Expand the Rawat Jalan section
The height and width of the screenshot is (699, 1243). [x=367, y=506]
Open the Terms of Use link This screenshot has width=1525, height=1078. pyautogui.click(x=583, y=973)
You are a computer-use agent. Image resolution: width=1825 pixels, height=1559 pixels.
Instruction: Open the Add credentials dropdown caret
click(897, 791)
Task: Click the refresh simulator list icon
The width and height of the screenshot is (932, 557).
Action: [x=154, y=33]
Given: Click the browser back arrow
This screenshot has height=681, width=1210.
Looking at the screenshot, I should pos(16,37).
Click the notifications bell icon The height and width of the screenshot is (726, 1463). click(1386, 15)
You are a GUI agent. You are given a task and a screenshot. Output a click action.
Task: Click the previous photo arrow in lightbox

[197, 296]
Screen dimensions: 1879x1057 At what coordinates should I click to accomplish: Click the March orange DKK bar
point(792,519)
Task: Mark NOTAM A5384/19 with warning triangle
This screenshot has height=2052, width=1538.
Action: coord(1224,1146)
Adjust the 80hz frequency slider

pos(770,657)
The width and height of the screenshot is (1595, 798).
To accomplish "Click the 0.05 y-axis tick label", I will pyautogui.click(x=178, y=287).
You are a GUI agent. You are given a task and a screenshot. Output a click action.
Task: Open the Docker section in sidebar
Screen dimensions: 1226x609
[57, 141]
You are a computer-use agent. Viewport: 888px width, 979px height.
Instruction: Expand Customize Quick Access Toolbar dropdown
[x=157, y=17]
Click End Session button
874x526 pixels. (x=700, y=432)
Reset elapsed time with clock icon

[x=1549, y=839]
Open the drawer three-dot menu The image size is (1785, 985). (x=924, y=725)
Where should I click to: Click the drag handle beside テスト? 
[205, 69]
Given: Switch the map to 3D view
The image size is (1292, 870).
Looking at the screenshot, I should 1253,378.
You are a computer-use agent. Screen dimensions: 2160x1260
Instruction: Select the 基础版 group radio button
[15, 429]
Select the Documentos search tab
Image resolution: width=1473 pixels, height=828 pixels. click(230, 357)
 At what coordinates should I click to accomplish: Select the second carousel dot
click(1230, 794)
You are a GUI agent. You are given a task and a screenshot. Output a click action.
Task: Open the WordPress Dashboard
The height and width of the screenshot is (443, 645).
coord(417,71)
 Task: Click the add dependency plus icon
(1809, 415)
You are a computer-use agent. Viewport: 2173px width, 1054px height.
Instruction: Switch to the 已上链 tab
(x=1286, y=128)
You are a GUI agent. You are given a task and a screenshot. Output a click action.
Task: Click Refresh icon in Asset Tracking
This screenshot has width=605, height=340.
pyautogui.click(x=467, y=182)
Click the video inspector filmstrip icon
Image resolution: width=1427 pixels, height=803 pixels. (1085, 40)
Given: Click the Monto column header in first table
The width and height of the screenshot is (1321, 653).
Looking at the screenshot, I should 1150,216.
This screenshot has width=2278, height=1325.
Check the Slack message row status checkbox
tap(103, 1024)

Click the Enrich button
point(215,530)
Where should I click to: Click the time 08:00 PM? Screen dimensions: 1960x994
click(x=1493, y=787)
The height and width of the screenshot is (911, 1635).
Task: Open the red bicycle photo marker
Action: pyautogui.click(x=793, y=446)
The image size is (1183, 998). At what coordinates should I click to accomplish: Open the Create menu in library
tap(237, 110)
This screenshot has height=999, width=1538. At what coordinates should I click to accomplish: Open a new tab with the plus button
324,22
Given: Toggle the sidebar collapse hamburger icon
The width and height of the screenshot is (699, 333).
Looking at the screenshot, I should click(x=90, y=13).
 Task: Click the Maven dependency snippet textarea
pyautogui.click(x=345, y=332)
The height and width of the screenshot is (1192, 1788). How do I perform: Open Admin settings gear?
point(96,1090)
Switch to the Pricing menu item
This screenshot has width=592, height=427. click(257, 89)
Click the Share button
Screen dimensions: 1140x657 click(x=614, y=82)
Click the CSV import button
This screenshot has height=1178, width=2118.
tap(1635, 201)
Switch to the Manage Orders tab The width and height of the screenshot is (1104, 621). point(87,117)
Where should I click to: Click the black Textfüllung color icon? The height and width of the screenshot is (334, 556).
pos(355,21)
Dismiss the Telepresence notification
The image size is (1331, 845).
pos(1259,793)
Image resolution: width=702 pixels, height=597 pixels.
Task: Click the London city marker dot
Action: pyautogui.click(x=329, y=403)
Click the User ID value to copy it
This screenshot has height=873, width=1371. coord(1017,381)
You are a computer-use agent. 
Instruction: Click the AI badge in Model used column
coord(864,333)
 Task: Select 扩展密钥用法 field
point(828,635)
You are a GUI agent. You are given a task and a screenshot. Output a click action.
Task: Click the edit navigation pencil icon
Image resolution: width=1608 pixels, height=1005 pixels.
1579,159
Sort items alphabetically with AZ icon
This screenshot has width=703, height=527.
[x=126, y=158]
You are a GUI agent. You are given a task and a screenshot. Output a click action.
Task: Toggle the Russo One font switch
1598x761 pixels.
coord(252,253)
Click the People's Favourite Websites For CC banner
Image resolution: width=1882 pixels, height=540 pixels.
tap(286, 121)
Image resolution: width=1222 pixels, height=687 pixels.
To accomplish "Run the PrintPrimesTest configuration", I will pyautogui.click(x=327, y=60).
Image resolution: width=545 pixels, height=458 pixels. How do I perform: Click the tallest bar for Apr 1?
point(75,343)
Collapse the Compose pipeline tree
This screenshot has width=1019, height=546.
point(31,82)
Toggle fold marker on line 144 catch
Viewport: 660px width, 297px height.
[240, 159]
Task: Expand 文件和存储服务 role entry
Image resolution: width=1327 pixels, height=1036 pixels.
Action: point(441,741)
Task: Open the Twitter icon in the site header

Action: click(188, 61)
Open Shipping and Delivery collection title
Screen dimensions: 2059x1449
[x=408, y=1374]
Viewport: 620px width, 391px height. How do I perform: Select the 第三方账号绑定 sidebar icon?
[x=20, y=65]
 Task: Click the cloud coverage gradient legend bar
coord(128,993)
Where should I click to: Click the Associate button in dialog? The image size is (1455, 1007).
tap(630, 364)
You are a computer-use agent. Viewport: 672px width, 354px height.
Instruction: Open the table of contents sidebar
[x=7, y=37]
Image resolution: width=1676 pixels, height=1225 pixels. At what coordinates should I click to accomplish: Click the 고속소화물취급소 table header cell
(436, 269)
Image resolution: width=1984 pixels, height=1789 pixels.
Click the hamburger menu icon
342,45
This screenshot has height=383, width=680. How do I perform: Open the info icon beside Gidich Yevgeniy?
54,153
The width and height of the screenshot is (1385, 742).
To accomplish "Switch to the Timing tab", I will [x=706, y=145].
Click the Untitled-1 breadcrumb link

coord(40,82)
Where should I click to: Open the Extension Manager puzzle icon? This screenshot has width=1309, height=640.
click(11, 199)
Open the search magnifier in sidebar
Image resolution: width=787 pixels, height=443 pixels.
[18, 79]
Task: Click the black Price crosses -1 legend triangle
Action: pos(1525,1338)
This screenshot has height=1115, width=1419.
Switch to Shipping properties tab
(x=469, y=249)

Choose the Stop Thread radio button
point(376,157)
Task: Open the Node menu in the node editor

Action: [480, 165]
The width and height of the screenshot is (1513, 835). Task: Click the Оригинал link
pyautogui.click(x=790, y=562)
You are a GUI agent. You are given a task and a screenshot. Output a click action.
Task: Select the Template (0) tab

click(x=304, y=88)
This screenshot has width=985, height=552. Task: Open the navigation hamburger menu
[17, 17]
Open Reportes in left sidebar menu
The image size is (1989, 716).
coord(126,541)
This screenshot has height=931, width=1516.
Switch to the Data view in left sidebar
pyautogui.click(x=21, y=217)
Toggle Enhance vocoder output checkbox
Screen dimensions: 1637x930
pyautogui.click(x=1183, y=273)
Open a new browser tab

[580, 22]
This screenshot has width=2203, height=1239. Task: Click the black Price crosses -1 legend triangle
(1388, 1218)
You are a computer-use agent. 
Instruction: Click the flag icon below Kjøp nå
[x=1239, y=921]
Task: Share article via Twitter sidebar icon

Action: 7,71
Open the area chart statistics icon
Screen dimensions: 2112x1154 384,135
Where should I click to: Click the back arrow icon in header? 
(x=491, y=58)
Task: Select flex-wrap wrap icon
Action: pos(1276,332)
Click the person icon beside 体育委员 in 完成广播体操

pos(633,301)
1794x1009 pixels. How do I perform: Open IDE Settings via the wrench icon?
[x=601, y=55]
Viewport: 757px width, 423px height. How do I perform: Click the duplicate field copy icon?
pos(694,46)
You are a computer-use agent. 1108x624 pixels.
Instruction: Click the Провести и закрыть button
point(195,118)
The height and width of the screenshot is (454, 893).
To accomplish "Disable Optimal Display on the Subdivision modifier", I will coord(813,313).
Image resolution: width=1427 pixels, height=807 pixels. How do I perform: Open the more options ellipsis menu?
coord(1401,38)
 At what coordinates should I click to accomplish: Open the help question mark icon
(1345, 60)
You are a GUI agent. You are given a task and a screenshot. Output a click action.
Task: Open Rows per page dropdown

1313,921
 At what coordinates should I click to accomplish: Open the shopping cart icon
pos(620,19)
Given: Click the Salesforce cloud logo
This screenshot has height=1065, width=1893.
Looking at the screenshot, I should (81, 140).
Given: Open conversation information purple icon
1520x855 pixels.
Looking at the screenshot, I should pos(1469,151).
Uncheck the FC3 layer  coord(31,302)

> Exercise prompt
Reproduce nothing but the lines from the line containing "shopping cart icon" to the last line of the data, each exactly as written.

> Expected answer
 At what coordinates should I click to accomplish: Open the shopping cart icon
pos(620,19)
Given: Click the Salesforce cloud logo
This screenshot has height=1065, width=1893.
Looking at the screenshot, I should (81, 140).
Given: Open conversation information purple icon
1520x855 pixels.
Looking at the screenshot, I should pos(1469,151).
Uncheck the FC3 layer  coord(31,302)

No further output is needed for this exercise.